Hay un cierto confort y una cierta seguridad en formar parte de la manada, en no sobresalir, en fingir ser como los demás. En seguir la corriente, la moda.
Y hay otra vida. La Vida que nos habla en nuestros adentros y nos sacude para sacarnos de un camino predeterminado que no nos llena, “el que toca”, para conducirnos a otro.
Es siguiendo este otro camino, el propio, que tendremos más posibilidades de vivir la felicidad, el Sentido, el Bienestar y la Salud.

 

Cuando escoges seguir tu propia senda, siempre encontrarás personas que cuestionarán tus elecciones, y hasta en algunos casos, no dudarán en boicotearlas.

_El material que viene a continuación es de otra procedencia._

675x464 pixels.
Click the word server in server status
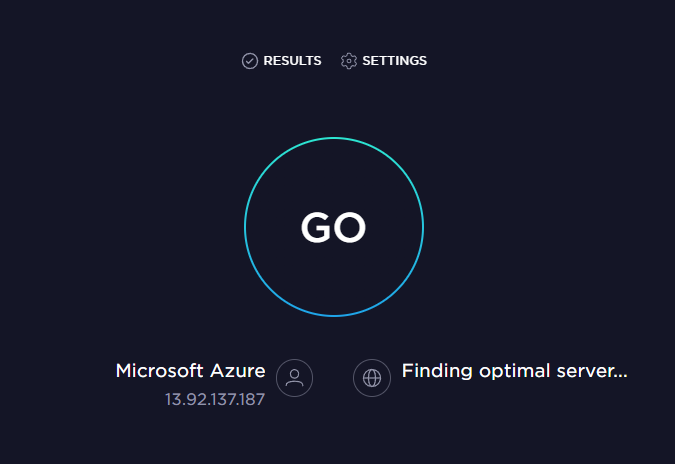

Aunque pueda parecer extraño, no es raro hallar personas que disfrutan saboteando la manera de vivir ajena. Entre otros motivos, por miedo al abandono. Miedo a tener que afrontar los resultados de sus propias elecciones, obligadas a redefinir la etiqueta que han creado para ti. Incluso habrá quienes te dirán “has cambiado, ya no eres el/la de antes”, lo que simplemente significará que has dejado de comportarte de manera previsible y cómoda para ellos.

 

Pero, cuando escoges seguir tu propia senda, siempre encontrarás personas que te apoyaran en tus elecciones, y hasta en algunos casos, no dudarán en ayudarte. Aunque pueda parecer extraño, no es raro hallar personas que disfrutan animándote a vivir tu propia vida. Entre otros motivos, porque se sienten a gusto a tu lado. Porque les es inspirador, porque con tu presencia y congruencia les das permiso, aún sin tú saberlo, para que ellos también “piensen, sientan y hagan en la misma dirección”. Incluso habrá quienes te dirán “has cambiado, ya no eres el/la de antes” o “qué bueno conocerte”, lo que simplemente significará que se alegran de que seas más tú mismo, de tenerte en sus vidas.

 

Contra más confianza vayas generando en ti, y por ende, en tus propias decisiones, menos necesidad tendrás de la aceptación de otros, de ser “esclav@” de esa falsa seguridad que puede aportar lo así denominado por la mayoría como “normal”.

 

“Es tu camino, y sólo tuyo, otros pueden caminar contigo, pero nadie puede caminar por ti”  decía  Rumi

 

Es tu vida. Todo camino lleva a alguna parte. La pregunta que quiero hacerte es: si continúas por el camino que recorres hoy ¿a dónde irás a parar?